* BEGIN Material to process *

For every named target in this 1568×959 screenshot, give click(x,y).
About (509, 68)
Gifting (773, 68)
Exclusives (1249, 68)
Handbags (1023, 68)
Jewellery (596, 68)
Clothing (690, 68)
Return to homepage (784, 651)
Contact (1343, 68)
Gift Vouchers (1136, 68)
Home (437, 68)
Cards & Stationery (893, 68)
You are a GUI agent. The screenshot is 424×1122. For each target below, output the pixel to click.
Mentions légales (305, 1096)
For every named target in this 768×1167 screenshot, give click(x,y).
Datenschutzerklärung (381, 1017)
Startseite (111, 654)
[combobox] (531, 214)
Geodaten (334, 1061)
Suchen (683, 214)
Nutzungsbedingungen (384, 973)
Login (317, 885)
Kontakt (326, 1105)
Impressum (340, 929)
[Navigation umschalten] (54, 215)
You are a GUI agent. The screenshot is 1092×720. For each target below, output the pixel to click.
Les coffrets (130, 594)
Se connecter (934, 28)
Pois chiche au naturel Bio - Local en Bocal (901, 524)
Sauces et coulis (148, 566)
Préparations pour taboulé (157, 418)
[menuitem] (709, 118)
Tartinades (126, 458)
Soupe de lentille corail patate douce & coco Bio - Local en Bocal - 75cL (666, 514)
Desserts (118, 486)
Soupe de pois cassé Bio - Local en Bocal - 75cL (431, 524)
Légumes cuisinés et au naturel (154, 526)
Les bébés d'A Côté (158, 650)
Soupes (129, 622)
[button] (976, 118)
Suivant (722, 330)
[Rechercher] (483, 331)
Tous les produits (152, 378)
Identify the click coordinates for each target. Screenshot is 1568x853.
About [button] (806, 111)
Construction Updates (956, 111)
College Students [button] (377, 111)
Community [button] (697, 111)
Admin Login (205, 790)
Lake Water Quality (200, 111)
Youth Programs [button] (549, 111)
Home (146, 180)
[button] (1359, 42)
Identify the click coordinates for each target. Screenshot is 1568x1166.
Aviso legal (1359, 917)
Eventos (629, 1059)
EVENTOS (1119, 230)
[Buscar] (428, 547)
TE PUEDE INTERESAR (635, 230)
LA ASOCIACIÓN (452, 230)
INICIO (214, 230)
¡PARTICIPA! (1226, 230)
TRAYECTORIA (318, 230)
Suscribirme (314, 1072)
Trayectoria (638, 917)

* END Material to process *

Instruction | Update the entries above by replacing "Handbags" with "Bags" and keeping everything else unchanged.

Finished answer |
For every named target in this 1568×959 screenshot, give click(x,y).
About (509, 68)
Gifting (773, 68)
Exclusives (1249, 68)
Bags (1023, 68)
Jewellery (596, 68)
Clothing (690, 68)
Return to homepage (784, 651)
Contact (1343, 68)
Gift Vouchers (1136, 68)
Home (437, 68)
Cards & Stationery (893, 68)
You are a GUI agent. The screenshot is 424×1122. For each target below, output the pixel to click.
Mentions légales (305, 1096)
For every named target in this 768×1167 screenshot, give click(x,y).
Datenschutzerklärung (381, 1017)
Startseite (111, 654)
[combobox] (531, 214)
Geodaten (334, 1061)
Suchen (683, 214)
Nutzungsbedingungen (384, 973)
Login (317, 885)
Kontakt (326, 1105)
Impressum (340, 929)
[Navigation umschalten] (54, 215)
You are a GUI agent. The screenshot is 1092×720. For each target below, output the pixel to click.
Les coffrets (130, 594)
Se connecter (934, 28)
Pois chiche au naturel Bio - Local en Bocal (901, 524)
Sauces et coulis (148, 566)
Préparations pour taboulé (157, 418)
[menuitem] (709, 118)
Tartinades (126, 458)
Soupe de lentille corail patate douce & coco Bio - Local en Bocal - 75cL (666, 514)
Desserts (118, 486)
Soupe de pois cassé Bio - Local en Bocal - 75cL (431, 524)
Légumes cuisinés et au naturel (154, 526)
Les bébés d'A Côté (158, 650)
Soupes (129, 622)
[button] (976, 118)
Suivant (722, 330)
[Rechercher] (483, 331)
Tous les produits (152, 378)
Identify the click coordinates for each target. Screenshot is 1568x853.
About [button] (806, 111)
Construction Updates (956, 111)
College Students [button] (377, 111)
Community [button] (697, 111)
Admin Login (205, 790)
Lake Water Quality (200, 111)
Youth Programs [button] (549, 111)
Home (146, 180)
[button] (1359, 42)
Identify the click coordinates for each target. Screenshot is 1568x1166.
Aviso legal (1359, 917)
Eventos (629, 1059)
EVENTOS (1119, 230)
[Buscar] (428, 547)
TE PUEDE INTERESAR (635, 230)
LA ASOCIACIÓN (452, 230)
INICIO (214, 230)
¡PARTICIPA! (1226, 230)
TRAYECTORIA (318, 230)
Suscribirme (314, 1072)
Trayectoria (638, 917)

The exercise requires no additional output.